Fig. 5.

Role of Kir4.1 in glial growth control: (a) Immunostaining with antibodies to Kir4.1 and the cytoskeleton with Phalloiden (Kir4.1: green, Phalloiden:red) show Kir4.1 labels the cell nucleous. (b) In contrast in astrocytes Kir4.1 (green) labels the cell membrane (the cytoskeleton is labeled with GFAP, red). (c) This difference is also reflected in patch-clamp recordings from another glioma cells line (D54) which lack inward currents compared to SC astrocytes that express prominent inward currents.

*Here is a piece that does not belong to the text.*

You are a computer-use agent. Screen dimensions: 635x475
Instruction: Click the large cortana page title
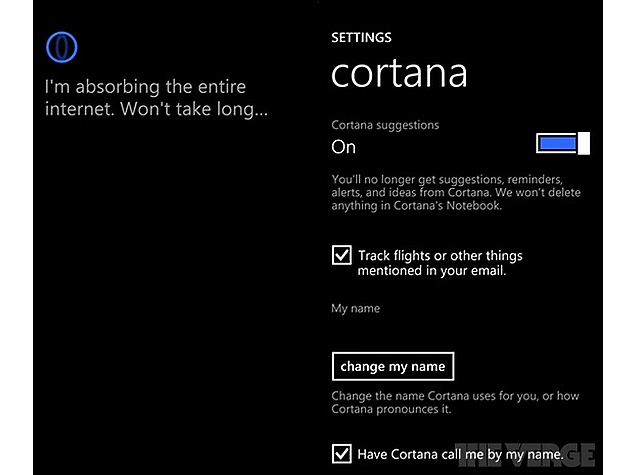[x=399, y=74]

However, upon transfection of D54MG cells with a GFP containing plasmid encoding Kir4.1, these glioma cells express inward currents that are indistinguishable from astrocytic Kir currents. (d) Expression of Kir4.1 in glioma caused their resting potential to shift ~30 mV negative making it similar to that of differentiated astrocytes. (e) The presence or absence of functional Kir4.1 channels determined the rate of growth of D54 glioma cells, in which growth was retarded when Kir4.1 channels were functional. However, depolarizing the cell with 20 mM K⁺ was sufficient to rescue growth even when Kir4.1 was over-expressed [(a) With permission from Olsen and Sontheimer 2004a; (b) With permission Olsen et al. 2006; (c–e) With permission from Higashimori and Sontheimer 2007].